Liquid Crystal Unveiled Interactions between Melittin and Phospholipids at Aqueous‐Liquid Crystal Interface

Abstract

The interaction of honeybee apitoxin (melittin) with phospholipid membrane is very crucial to unveil the mechanistic details of the interaction of peptide with phospholipid membrane. In this regard, herein, our paper advances the design of a liquid crystal (LC)‐based sensor for precise and quantitative imaging of melittin–phospholipid interaction through interfacial ordering transition. Micrometer‐thick films of nematic 4‐cyano‐4’‐pentylbiphenyl (5CB) LC undergo easily visualized ordering transitions in response to melittin at 1,2‐didodecanoyl‐sn‐glycero‐3‐phosphocholine (DLPC) laden aqueous‐LC interfaces. This observation implies strong interaction of DLPC with melittin at those interfaces. Our experiments also reveal that Ca2+ plays a crucial role for faster dynamic response of the LC during the interaction. The presence of Ca2+ towards kinetics of melittin‐DLPC interaction has been found to be highly specific compared to other alkaline earth metal ions.
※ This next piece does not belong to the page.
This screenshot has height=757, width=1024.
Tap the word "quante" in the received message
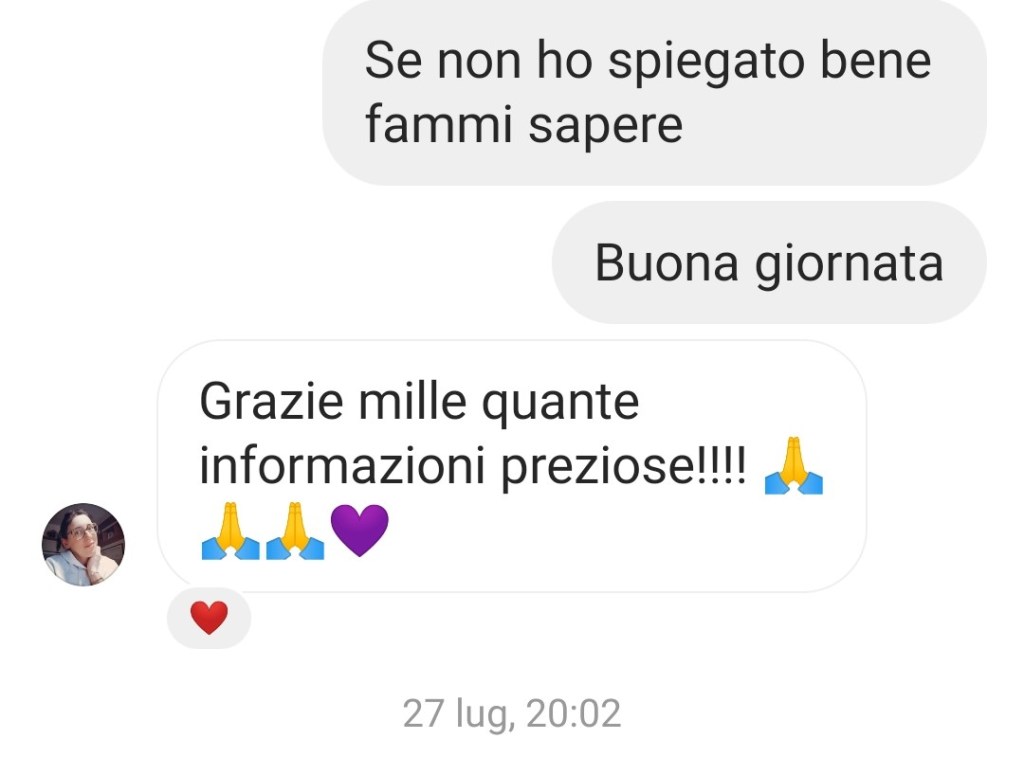560,403
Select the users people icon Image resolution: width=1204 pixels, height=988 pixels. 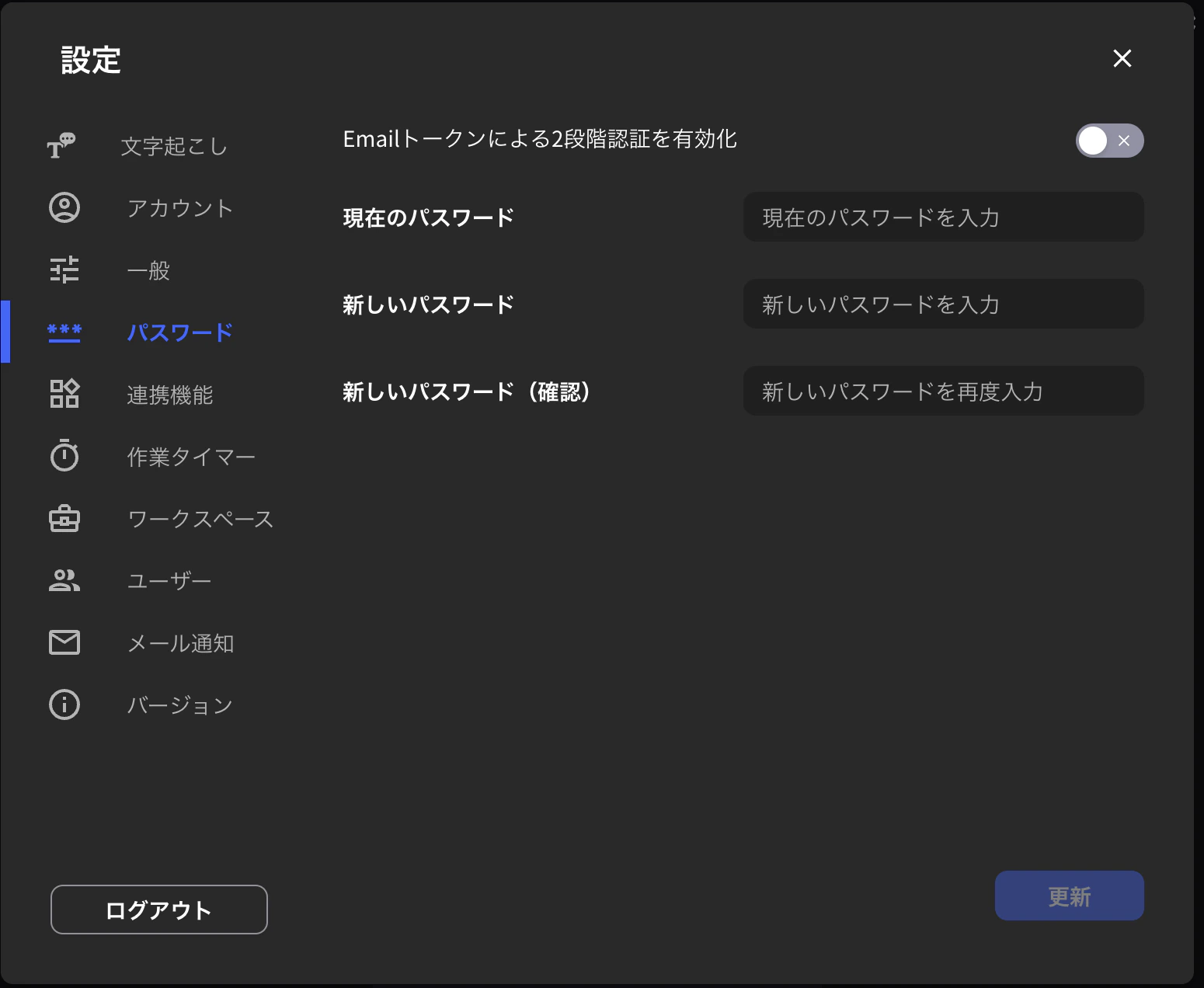click(x=64, y=579)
In addition, these interactions were conveniently quantified by measurement of both light intensity (transmitted through the LC under crossed polars) and optical retardance of the LC. Finally, we have investigated the conformational behavior of the melittin in solution as well as in presence of DLPC vesicles using circular dichroism (CD) and vibrational circular dichroism (VCD) spectroscopy. This sensing system significantly outweighs the conventional biological and sepctrscopic assays in terms of robustness, sensitivity, easy sample preparation and clear optical read out. Overall, this paper demonstrates a promising approach in designing a simple LC based biosensor to study and quantify the interaction of melittin with phospholipid membrane at aqueous‐LC interfaces.